Instance fees (subscription): You pay monthly or yearly based on the specifications you select, such as basic protection bandwidth, clean bandwidth, and queries per second (QPS). For more information, see Billing of Insurance and Unlimited mitigation plans for Anti-DDoS Proxy (outside the Chinese mainland), Billing of CMA for Anti-DDoS Proxy (outside the Chinese mainland), and Billing of Sec-CMA for Anti-DDoS Proxy (outside the Chinese mainland).
Burstable protection fees (pay-as-you-go): You are charged only when DDoS attack traffic exceeds your basic protection bandwidth. The fee is calculated daily based on the peak attack traffic. For more information, see Metering method of burstable protection bandwidth.

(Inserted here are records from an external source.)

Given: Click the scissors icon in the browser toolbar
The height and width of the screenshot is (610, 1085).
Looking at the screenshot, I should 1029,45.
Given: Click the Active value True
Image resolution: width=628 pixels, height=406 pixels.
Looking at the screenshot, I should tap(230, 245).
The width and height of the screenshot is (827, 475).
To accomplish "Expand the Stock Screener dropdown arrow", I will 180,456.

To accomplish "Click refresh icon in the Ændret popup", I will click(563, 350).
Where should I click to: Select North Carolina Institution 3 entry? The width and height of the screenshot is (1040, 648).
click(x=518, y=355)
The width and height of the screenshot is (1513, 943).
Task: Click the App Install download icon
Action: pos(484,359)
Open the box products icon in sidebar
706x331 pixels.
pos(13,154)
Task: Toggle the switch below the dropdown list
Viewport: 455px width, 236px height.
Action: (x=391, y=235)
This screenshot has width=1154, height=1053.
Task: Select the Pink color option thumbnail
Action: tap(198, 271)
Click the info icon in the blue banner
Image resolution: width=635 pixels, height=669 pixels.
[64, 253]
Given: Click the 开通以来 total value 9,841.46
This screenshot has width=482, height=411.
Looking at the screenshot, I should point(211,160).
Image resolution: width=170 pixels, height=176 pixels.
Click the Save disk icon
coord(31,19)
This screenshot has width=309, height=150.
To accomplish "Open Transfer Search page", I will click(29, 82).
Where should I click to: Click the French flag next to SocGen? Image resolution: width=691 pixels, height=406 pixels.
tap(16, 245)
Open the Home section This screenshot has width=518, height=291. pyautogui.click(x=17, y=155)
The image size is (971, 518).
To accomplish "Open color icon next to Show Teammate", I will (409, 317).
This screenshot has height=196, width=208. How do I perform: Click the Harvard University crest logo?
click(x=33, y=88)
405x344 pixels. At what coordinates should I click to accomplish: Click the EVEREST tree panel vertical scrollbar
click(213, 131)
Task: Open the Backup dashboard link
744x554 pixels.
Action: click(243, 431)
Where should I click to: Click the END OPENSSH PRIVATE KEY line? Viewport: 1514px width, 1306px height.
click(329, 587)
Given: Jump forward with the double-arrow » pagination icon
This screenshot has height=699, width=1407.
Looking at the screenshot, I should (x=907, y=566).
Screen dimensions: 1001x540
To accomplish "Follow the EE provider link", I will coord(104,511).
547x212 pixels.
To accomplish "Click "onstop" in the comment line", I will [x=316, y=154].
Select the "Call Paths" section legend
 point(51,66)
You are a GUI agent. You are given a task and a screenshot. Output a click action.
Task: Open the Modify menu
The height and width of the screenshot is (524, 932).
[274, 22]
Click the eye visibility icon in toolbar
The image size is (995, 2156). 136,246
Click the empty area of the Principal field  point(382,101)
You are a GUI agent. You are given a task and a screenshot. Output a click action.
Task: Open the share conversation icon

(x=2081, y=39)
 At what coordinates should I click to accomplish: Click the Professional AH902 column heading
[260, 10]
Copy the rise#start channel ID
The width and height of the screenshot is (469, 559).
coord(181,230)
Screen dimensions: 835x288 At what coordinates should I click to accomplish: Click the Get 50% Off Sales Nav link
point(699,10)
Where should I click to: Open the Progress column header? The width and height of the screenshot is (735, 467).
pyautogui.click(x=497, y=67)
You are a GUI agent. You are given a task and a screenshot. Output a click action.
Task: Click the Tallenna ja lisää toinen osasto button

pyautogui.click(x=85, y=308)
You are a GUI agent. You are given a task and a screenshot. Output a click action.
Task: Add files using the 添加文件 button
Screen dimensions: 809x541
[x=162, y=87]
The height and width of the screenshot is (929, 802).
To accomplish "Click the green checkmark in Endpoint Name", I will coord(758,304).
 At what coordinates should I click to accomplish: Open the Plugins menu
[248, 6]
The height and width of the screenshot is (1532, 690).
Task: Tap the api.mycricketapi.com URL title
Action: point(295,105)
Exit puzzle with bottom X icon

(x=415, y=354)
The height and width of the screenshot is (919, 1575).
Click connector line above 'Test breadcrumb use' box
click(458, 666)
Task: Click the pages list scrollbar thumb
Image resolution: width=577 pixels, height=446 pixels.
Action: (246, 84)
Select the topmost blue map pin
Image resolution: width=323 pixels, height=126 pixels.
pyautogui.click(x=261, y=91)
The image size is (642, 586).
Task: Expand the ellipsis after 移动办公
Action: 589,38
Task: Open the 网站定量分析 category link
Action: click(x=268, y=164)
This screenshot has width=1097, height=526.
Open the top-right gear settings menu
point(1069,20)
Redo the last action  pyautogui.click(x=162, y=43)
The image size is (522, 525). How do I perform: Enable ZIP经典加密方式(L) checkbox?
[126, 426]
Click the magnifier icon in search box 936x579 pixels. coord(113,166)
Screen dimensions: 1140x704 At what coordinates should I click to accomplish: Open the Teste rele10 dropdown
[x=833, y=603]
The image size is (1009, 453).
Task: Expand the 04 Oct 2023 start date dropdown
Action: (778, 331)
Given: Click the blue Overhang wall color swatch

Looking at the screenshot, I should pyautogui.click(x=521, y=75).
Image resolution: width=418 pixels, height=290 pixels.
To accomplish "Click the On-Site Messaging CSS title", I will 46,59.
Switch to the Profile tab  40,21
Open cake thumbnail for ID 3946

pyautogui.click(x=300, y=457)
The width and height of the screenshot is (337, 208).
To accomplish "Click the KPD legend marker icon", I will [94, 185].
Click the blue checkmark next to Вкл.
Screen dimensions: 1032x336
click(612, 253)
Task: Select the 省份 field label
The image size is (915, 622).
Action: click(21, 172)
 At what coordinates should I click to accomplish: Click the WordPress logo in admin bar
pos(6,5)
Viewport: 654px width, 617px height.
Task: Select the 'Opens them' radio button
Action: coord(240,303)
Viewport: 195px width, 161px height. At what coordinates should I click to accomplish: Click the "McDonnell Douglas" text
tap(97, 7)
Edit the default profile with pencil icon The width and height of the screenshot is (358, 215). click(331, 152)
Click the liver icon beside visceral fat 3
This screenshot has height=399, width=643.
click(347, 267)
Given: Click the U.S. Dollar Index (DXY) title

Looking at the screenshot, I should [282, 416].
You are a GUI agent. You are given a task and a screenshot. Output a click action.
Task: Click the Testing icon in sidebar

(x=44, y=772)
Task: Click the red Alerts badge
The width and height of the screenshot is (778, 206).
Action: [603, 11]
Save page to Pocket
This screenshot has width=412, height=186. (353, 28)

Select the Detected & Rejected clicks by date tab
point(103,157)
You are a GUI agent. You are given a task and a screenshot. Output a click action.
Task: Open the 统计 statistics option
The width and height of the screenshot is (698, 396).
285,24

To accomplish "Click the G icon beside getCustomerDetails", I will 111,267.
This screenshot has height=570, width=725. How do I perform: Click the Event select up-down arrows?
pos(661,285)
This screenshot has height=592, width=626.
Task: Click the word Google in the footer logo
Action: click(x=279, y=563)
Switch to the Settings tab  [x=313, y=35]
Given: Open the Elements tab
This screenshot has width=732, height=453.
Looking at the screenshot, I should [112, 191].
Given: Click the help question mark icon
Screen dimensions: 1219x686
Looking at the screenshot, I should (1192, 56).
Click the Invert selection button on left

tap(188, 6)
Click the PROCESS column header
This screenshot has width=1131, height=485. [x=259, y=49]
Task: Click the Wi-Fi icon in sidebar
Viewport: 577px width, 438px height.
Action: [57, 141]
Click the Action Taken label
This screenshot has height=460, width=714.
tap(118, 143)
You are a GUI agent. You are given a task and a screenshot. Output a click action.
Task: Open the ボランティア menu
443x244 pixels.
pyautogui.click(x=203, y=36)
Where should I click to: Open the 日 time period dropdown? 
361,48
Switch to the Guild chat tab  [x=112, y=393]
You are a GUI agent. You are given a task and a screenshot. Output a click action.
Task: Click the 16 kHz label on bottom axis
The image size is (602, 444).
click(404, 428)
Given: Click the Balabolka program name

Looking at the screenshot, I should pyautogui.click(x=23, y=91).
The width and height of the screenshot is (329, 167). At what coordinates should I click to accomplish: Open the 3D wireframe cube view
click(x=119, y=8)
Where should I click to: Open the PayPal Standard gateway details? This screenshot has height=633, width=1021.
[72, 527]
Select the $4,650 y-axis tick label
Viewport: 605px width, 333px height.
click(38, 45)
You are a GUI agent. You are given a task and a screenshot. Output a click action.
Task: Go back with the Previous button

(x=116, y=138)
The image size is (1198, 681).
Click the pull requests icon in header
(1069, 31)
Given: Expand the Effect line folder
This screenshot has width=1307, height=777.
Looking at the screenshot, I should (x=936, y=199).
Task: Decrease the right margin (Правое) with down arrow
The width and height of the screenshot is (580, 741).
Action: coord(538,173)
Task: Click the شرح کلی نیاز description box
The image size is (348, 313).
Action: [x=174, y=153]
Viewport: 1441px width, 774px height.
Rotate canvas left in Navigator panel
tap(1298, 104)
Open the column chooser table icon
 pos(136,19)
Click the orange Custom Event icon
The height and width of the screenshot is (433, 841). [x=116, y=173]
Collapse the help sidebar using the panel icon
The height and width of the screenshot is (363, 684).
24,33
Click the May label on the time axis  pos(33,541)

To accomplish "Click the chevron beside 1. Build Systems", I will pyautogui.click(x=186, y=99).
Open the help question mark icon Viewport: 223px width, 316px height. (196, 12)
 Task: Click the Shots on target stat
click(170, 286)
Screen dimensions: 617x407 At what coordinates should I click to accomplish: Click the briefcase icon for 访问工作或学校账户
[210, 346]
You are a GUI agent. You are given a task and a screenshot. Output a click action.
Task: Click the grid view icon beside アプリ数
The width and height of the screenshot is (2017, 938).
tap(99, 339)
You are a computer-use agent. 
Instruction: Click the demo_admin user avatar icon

Burstable clean bandwidth/QPS fees (pay-as-you-go): You are charged only when your normal service traffic or QPS exceeds your basic specifications. The fee is calculated based on the daily or monthly 95th percentile bandwidth. For more information, see Billing of burstable clean bandwidth and Billing of burstable QPS.
Global advanced mitigation session: You can purchase a global advanced mitigation session for specific instances if required. For more information, see Billing of global advanced mitigation sessions.

Anti-DDoS Network Latency

Anti-DDoS Proxy (the Chinese mainland): 73 ms to 113 ms for users in the Chinese mainland, and about 313 ms for users outside the Chinese mainland.
Anti-DDoS Proxy (outside the Chinese mainland):
- Insurance and Unlimited mitigation plans: 60 ms to 100 ms for users outside the Chinese mainland, and about 300 ms for users in the Chinese mainland.
- CMA and Sec-CMA lines: Network latency is less than 50 ms.